Segment Start: Supplied material

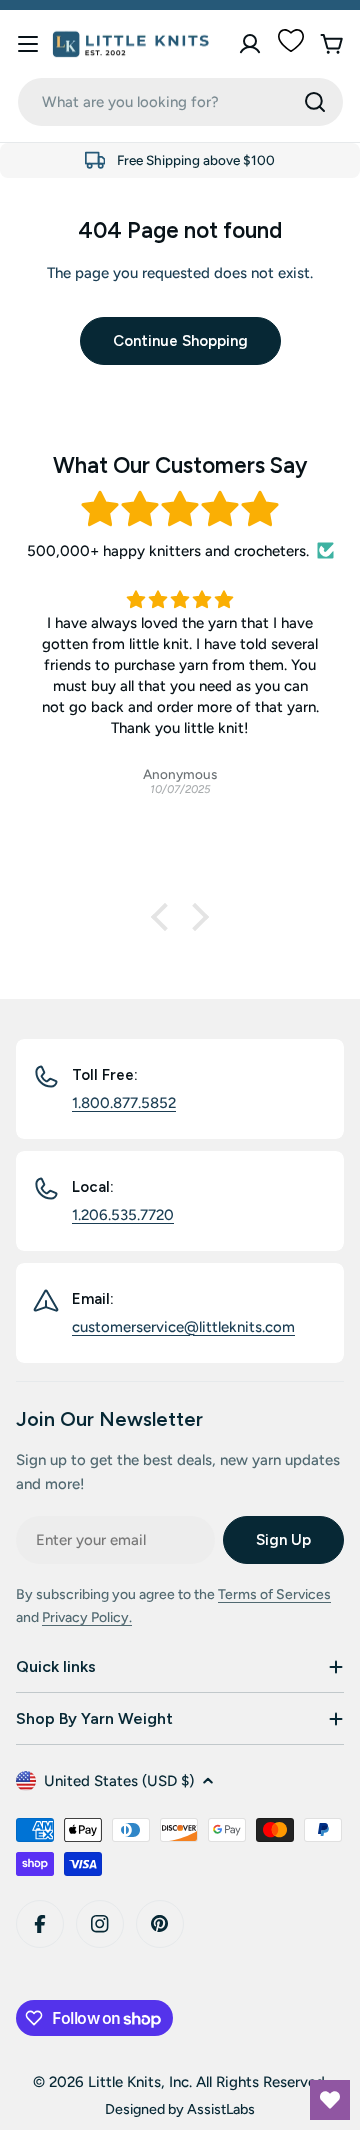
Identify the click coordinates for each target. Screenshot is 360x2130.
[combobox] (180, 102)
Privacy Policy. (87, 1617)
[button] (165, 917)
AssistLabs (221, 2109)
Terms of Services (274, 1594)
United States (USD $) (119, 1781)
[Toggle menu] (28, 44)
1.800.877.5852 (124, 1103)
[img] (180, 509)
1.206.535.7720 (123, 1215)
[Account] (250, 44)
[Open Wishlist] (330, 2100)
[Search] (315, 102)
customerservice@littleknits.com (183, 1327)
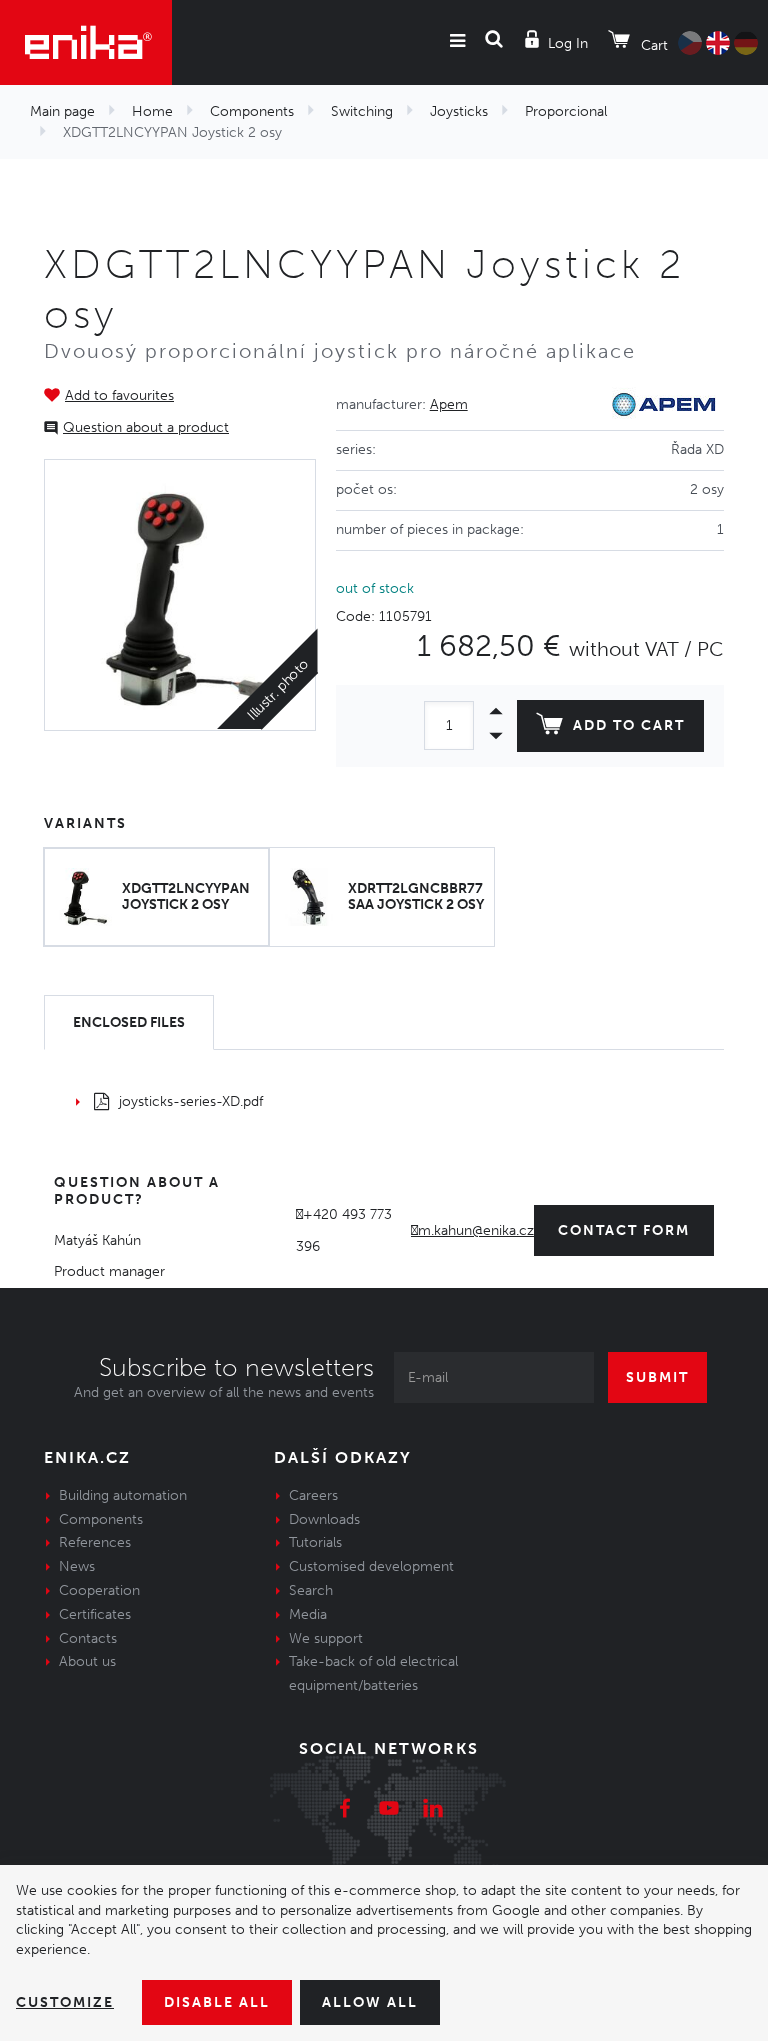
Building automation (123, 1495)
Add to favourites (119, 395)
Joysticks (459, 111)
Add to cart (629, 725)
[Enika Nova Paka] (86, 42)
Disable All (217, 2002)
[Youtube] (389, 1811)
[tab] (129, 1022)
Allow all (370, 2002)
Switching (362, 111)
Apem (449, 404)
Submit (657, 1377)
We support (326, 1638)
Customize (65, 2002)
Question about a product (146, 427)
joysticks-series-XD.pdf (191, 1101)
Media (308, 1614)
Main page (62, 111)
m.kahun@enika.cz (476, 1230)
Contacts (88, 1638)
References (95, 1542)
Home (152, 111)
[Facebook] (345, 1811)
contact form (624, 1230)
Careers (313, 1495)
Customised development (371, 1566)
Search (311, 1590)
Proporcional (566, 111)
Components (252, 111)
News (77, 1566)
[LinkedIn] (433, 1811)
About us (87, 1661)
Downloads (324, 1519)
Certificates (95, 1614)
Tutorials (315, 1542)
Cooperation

Segment End: Supplied material

**Task prompt:**
Apart from the pictures, return the records exactly.

**Your solution:**
Identify the click coordinates for each target. Screenshot is 360x2130.
[combobox] (180, 102)
Privacy Policy. (87, 1617)
[button] (165, 917)
AssistLabs (221, 2109)
Terms of Services (274, 1594)
United States (USD $) (119, 1781)
[Toggle menu] (28, 44)
1.800.877.5852 (124, 1103)
[img] (180, 509)
1.206.535.7720 (123, 1215)
[Account] (250, 44)
[Open Wishlist] (330, 2100)
[Search] (315, 102)
customerservice@littleknits.com (183, 1327)
Building automation (123, 1495)
Add to favourites (119, 395)
Joysticks (459, 111)
Add to cart (629, 725)
[Enika Nova Paka] (86, 42)
Disable All (217, 2002)
[Youtube] (389, 1811)
[tab] (129, 1022)
Allow all (370, 2002)
Switching (362, 111)
Apem (449, 404)
Submit (657, 1377)
We support (326, 1638)
Customize (65, 2002)
Question about a product (146, 427)
joysticks-series-XD.pdf (191, 1101)
Media (308, 1614)
Main page (62, 111)
m.kahun@enika.cz (476, 1230)
Contacts (88, 1638)
References (95, 1542)
Home (152, 111)
[Facebook] (345, 1811)
contact form (624, 1230)
Careers (313, 1495)
Customised development (371, 1566)
Search (311, 1590)
Proporcional (566, 111)
Components (252, 111)
News (77, 1566)
[LinkedIn] (433, 1811)
About us (87, 1661)
Downloads (324, 1519)
Certificates (95, 1614)
Tutorials (315, 1542)
Cooperation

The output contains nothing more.